# [About this exercise]
Please retype the listing below, matching every line exactly.

# [Data to process]

****************

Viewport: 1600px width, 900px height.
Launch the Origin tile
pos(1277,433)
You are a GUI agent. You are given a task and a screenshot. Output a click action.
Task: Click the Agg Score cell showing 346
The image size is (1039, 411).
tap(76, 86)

****************

# [Exercise answer]
Viewport: 1600px width, 900px height.
Launch the Origin tile
pos(1277,433)
You are a GUI agent. You are given a task and a screenshot. Output a click action.
Task: Click the Agg Score cell showing 346
The image size is (1039, 411).
tap(76, 86)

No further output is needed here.